• _PROVIDED DATA_:
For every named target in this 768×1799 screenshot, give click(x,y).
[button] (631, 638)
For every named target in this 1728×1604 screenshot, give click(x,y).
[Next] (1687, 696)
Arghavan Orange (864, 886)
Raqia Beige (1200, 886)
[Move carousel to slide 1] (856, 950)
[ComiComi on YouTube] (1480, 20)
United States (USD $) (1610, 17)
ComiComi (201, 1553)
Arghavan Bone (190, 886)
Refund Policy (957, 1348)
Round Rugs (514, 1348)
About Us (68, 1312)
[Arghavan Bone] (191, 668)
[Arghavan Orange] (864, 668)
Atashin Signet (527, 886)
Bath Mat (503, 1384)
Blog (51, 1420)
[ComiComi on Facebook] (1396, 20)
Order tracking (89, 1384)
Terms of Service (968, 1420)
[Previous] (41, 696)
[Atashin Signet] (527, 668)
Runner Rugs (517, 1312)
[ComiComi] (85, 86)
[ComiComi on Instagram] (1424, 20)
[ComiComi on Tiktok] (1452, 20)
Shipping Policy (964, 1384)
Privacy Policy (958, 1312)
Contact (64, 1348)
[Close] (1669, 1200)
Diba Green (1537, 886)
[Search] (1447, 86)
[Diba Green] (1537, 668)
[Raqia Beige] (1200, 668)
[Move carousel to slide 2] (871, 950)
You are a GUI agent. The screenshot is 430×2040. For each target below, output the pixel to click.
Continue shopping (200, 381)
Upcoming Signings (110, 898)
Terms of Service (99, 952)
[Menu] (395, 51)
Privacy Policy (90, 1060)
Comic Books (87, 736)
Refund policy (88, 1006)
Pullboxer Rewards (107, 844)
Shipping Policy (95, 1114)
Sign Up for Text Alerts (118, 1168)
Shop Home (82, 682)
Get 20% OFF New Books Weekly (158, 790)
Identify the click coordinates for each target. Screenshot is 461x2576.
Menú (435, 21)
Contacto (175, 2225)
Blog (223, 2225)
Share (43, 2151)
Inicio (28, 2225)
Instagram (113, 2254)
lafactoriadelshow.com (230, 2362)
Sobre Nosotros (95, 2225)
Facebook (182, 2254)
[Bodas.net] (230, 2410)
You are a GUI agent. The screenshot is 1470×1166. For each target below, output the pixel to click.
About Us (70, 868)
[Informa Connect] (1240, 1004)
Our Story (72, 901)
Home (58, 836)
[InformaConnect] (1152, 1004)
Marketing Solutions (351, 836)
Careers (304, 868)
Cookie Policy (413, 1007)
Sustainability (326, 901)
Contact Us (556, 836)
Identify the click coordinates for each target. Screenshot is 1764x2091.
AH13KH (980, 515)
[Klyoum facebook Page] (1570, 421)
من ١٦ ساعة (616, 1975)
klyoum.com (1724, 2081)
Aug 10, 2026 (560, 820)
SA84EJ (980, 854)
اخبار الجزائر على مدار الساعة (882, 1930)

• _WHAT THE EXERCISE ASKS_:
Retype the entire listing without altering anything.

• _ANSWER SECTION_:
For every named target in this 768×1799 screenshot, give click(x,y).
[button] (631, 638)
For every named target in this 1728×1604 screenshot, give click(x,y).
[Next] (1687, 696)
Arghavan Orange (864, 886)
Raqia Beige (1200, 886)
[Move carousel to slide 1] (856, 950)
[ComiComi on YouTube] (1480, 20)
United States (USD $) (1610, 17)
ComiComi (201, 1553)
Arghavan Bone (190, 886)
Refund Policy (957, 1348)
Round Rugs (514, 1348)
About Us (68, 1312)
[Arghavan Bone] (191, 668)
[Arghavan Orange] (864, 668)
Atashin Signet (527, 886)
Bath Mat (503, 1384)
Blog (51, 1420)
[ComiComi on Facebook] (1396, 20)
Order tracking (89, 1384)
Terms of Service (968, 1420)
[Previous] (41, 696)
[Atashin Signet] (527, 668)
Runner Rugs (517, 1312)
[ComiComi] (85, 86)
[ComiComi on Instagram] (1424, 20)
[ComiComi on Tiktok] (1452, 20)
Shipping Policy (964, 1384)
Privacy Policy (958, 1312)
Contact (64, 1348)
[Close] (1669, 1200)
Diba Green (1537, 886)
[Search] (1447, 86)
[Diba Green] (1537, 668)
[Raqia Beige] (1200, 668)
[Move carousel to slide 2] (871, 950)
You are a GUI agent. The screenshot is 430×2040. For each target below, output the pixel to click.
Continue shopping (200, 381)
Upcoming Signings (110, 898)
Terms of Service (99, 952)
[Menu] (395, 51)
Privacy Policy (90, 1060)
Comic Books (87, 736)
Refund policy (88, 1006)
Pullboxer Rewards (107, 844)
Shipping Policy (95, 1114)
Sign Up for Text Alerts (118, 1168)
Shop Home (82, 682)
Get 20% OFF New Books Weekly (158, 790)
Identify the click coordinates for each target. Screenshot is 461x2576.
Menú (435, 21)
Contacto (175, 2225)
Blog (223, 2225)
Share (43, 2151)
Inicio (28, 2225)
Instagram (113, 2254)
lafactoriadelshow.com (230, 2362)
Sobre Nosotros (95, 2225)
Facebook (182, 2254)
[Bodas.net] (230, 2410)
You are a GUI agent. The screenshot is 1470×1166. For each target below, output the pixel to click.
About Us (70, 868)
[Informa Connect] (1240, 1004)
Our Story (72, 901)
Home (58, 836)
[InformaConnect] (1152, 1004)
Marketing Solutions (351, 836)
Careers (304, 868)
Cookie Policy (413, 1007)
Sustainability (326, 901)
Contact Us (556, 836)
Identify the click coordinates for each target. Screenshot is 1764x2091.
AH13KH (980, 515)
[Klyoum facebook Page] (1570, 421)
من ١٦ ساعة (616, 1975)
klyoum.com (1724, 2081)
Aug 10, 2026 (560, 820)
SA84EJ (980, 854)
اخبار الجزائر على مدار الساعة (882, 1930)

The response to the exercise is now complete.